_TAREAS POR REALIZAR_:
1/ Transcribe, por favor, un fragmento del hilo sobre ACPI: empieza en las palabras que contienen "mi problema es" y detente después de "haga su pega.".
2/ Según el hilo sobre ACPI, ¿desde qué versión del kernel tiene el problema quien lo abrió?

# [KERNEL] reemplazo para acpi (cerrado)

## bontakun

buenas comunidad

tasm como lo menciona el título del topic... necesito arreglar y/o reemplazar acpi, el cual está configurado en el kernel

mi problema es q hay un modulo/aplicación llamado kacpi que hace uso completo de la CPU calentandola como un carajo... cosa que me tiene más que preocupado

ya llevo vastante tiempo buscado solución al problema, pero no he encontrado nada que funcione exceptuando el hecho de arrancar sin el soporte para acpi, pero como trabajo en un portatil dicha opción no es de las mejores, entoncs mi consulta es si es que existe alguna aplición o demonio adicional a ACPI que haga su pega.

de ante mano, gracias

saludos

----------

## pelelademadera

chequea aca:

https://forums.gentoo.org/viewtopic-t-795081-start-0.html

aparentemente es el kernel que estas usando

----------

## bontakun

 *pelelademadera wrote:*   

> chequea aca:
> 
> https://forums.gentoo.org/viewtopic-t-795081-start-0.html
> 
> aparentemente es el kernel que estas usando

 

gracias... de hecho ese hilo también lo abrí yo... pero estube un tiempo sin inet y al final lo perdí... quedará eternamente abierto... pues no si retomarlo o cerrarlo

con respecto a las soluciones que me dan ahí... la actualización no me sirvió de nada... el problema se arrastra des la version 2.6.19, o al menos es o que he leído, y yo tengo el problema desde la 2.6.28, actualmente con la 2.6.31-r6 y me dispongo a configurar la r10

con respecto a la configuración y/o actualización de bios... la maquina en la que trabajo es un vaio... a si q a menos q estos dias hayan puesto un update de un modelo que es de hace 3 años y un poco más, dudo que pueda hacer algo =/

por lo mismo lo que busco es un cambio... ya no quiero jugar mas con acpi (de ser posible) y buscar otras alternativas

gracias igual

saludos

----------

## pelelademadera

y deshabilitalo desde el kernel y fijate que pasa...

----------

## the incredible hurd

Comprueba ACPI/Fix common problems. Quizá tengas que repararle los errores ACPI.

¿Con qué versión del kernel te ocurre?, ¿con todas? Si es con todas la única solución a tu problema está en el enlace anterior: reparar la DSDT.

----------

## bontakun

 *pelelademadera wrote:*   

> y deshabilitalo desde el kernel y fijate que pasa...

 

hoy actualisé a la ultima versión del kernel estable disponible en portage... y estoy monitoreando que pasa... a si q veré si me topo con le problema

 *the incredible hurd wrote:*   

> Comprueba ACPI/Fix common problems. Quizá tengas que repararle los errores ACPI.
> 
> ¿Con qué versión del kernel te ocurre?, ¿con todas? Si es con todas la única solución a tu problema está en el enlace anterior: reparar la DSDT.

 

me ha pasado con todas desde la 2.6.28 o al menos en esa me percaté xD

revisando el link por si mi ultima actualización no sirve

gracias, saludos

----------

## bontakun

bueno después de testear un buen rato el lkernel 2.4.31-r10 no he vueto a tener el problema de alsa de t° en la máquina, a si que voy a dar el tema por cerrado...

gracias por las ideas y por el link... pero a cualquier problema lo re abro xD

saludos

----------

_SECCIÓN DE DATOS_:
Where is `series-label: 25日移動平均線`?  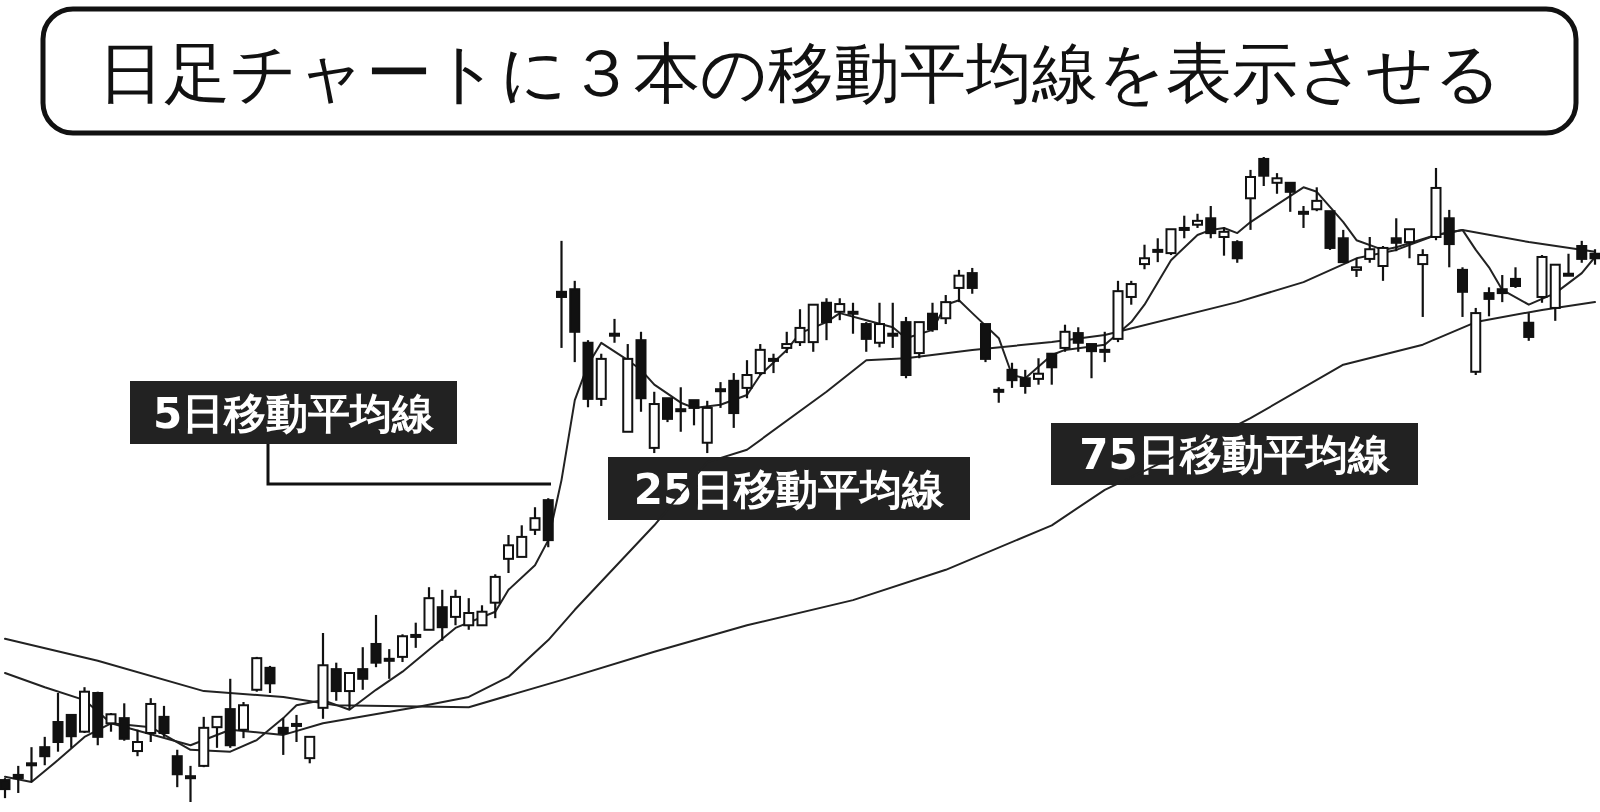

_RESPUESTAS_:
1/
mi problema es q hay un modulo/aplicación llamado kacpi que hace uso completo de la CPU calentandola como un carajo... cosa que me tiene más que preocupado

ya llevo vastante tiempo buscado solución al problema, pero no he encontrado nada que funcione exceptuando el hecho de arrancar sin el soporte para acpi, pero como trabajo en un portatil dicha opción no es de las mejores, entoncs mi consulta es si es que existe alguna aplición o demonio adicional a ACPI que haga su pega.

2/ Desde la 2.6.28.